There had been daughters before, who were called on to meet new mothers. Yes, but this was an old, old mother--so old that, in the nature of things, she ought, years ago, to have been reconciled to the event, and to have accepted it as a matter of course. But what daughter, before this, had been called upon suddenly to greet, and to receive in social equality an own sister? The more she thought of it, the more unnerved she felt.

And so the door was opened at last by Judge Erskine himself. His daughter had decreed that no servant should be in attendance. She wanted as few lookers-on as possible.

"Well, daughter," he said; and, even in that swift moment, she wondered if he ever spoke that quiet-toned, "well, daughter," to that other one. Then she did come forward and hold out her hand, and receive her father's lingering kiss. Something in that, and in the look of his eyes, as he put her back from him, and gazed for an instant into hers, steadied her pulses, and made her turn with a welcome to the strangers. There was an almost pleading look in those eyes of his.

"How do you do?" she said, simply, and not coldly; and she held out her hand to the small, faded-looking woman, who shrank back, and seemed bewildered, if not frightened. "Do you feel very tired with the long journey?"

"Susan," said her father, to the third figure, who was still over by the door, engaged in counting the shawl-straps and satchels. "This is my daughter Ruth."

There was an air of ownership about this sentence, which was infinitely helpful to Ruth. What if he had said, "This is your sister Ruth?" She gave her hand.

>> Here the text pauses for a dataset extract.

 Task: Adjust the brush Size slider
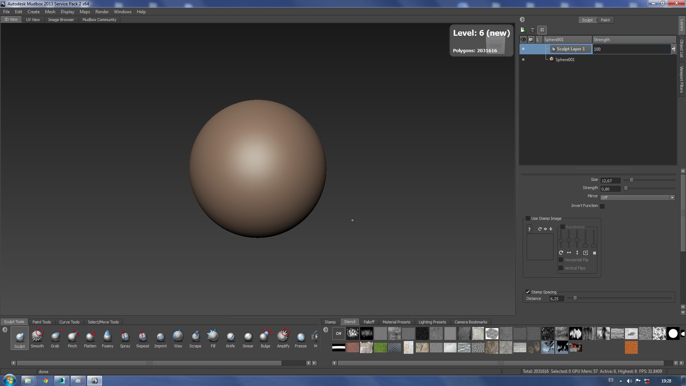632,180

A cold hand it was, and she felt it tremble; but, even in that supreme moment, she noticed that Susan's hair was what, in outspoken language, would be called red; and that she was taller than accorded with grace, and her wrap, falling back from its confinings, showed her dress to be short-waisted, and otherwise ill-fitting. Long afterward Ruth smiled, as she thought of taking in such details at such a moment.

It transpired that there was still another stranger awaiting introduction--a gentleman, tall and grave, and with keen gray eyes, that seemed looking through this family group, and drawing conclusions.

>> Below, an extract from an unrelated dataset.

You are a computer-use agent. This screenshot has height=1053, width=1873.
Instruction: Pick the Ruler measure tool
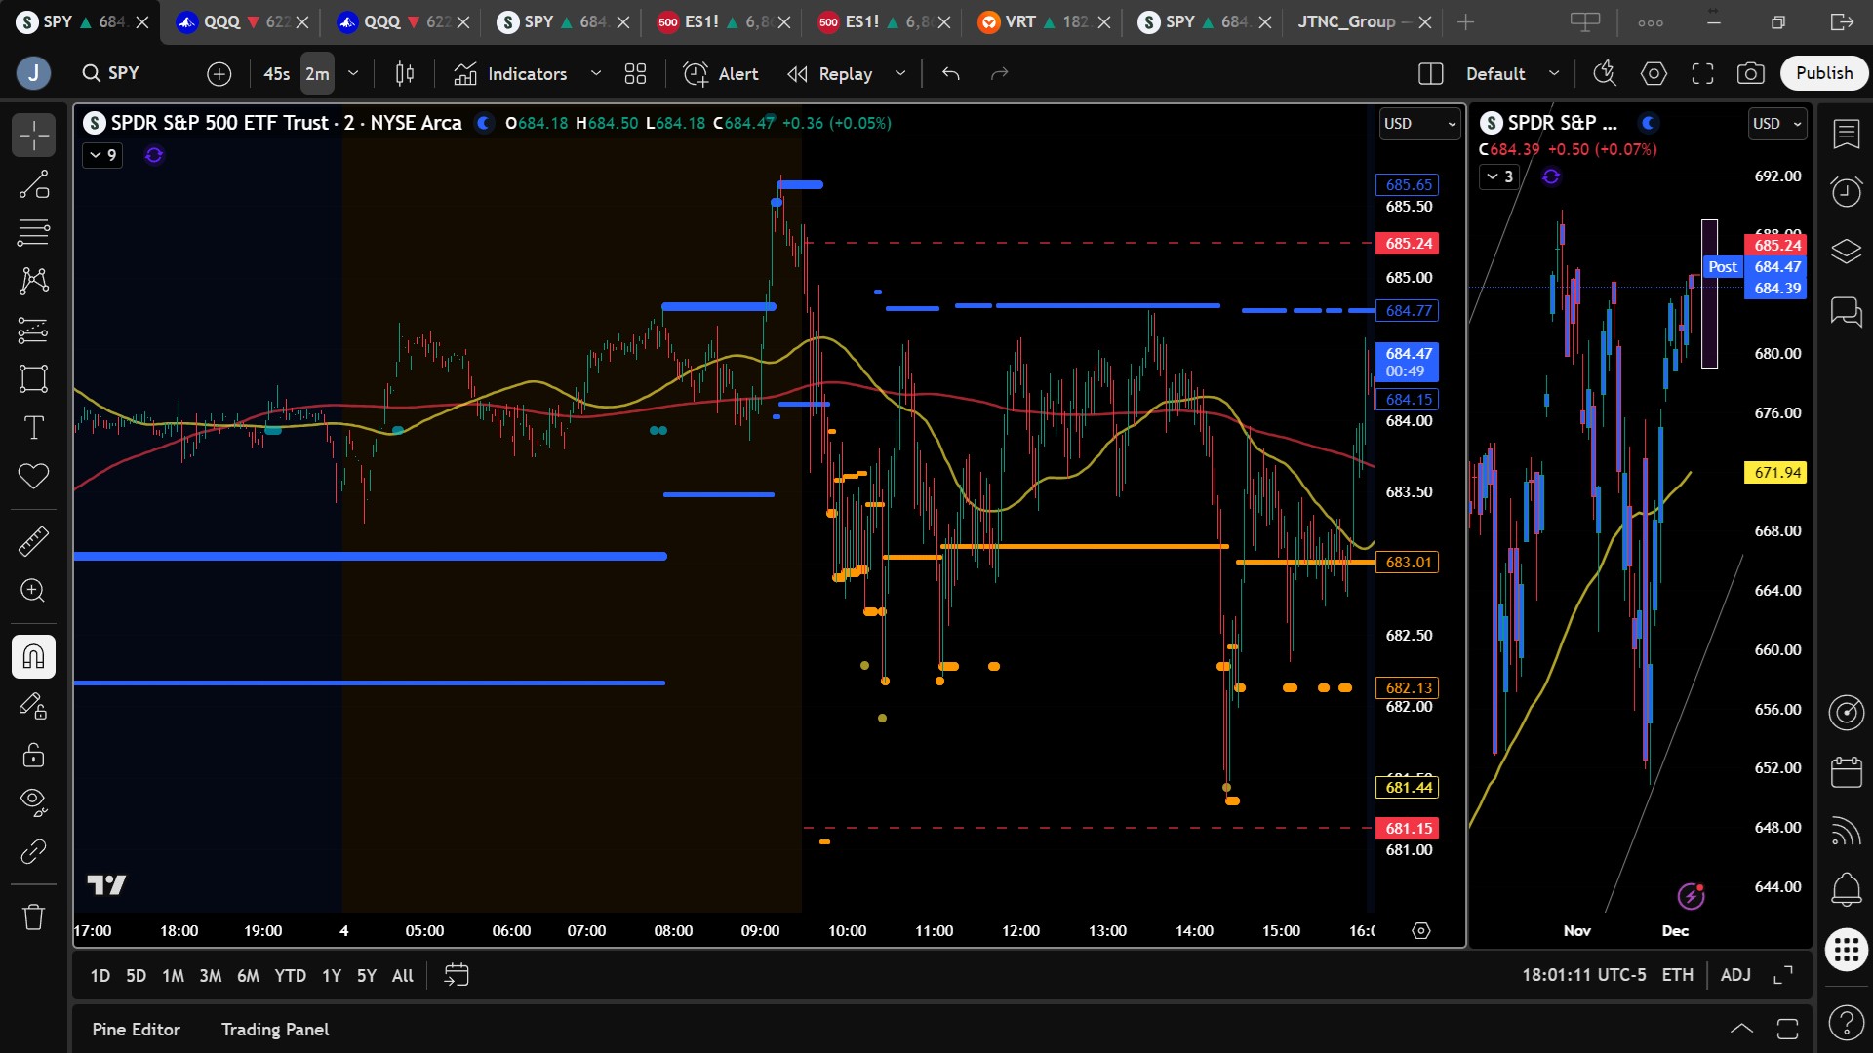coord(33,541)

"My daughter, Judge Burnham." This was Judge Erskine's manner of introduction. For the time, at least, he ignored the fact that he had any other daughter. Very little attention did the daughter bestow on Judge Burnham; eyes and wits were on the alert elsewhere. Here were these new people to be gotten to their rooms, and then gotten down again; and there was that awful supper-table to endure! She gave herself to the business of planning an exit.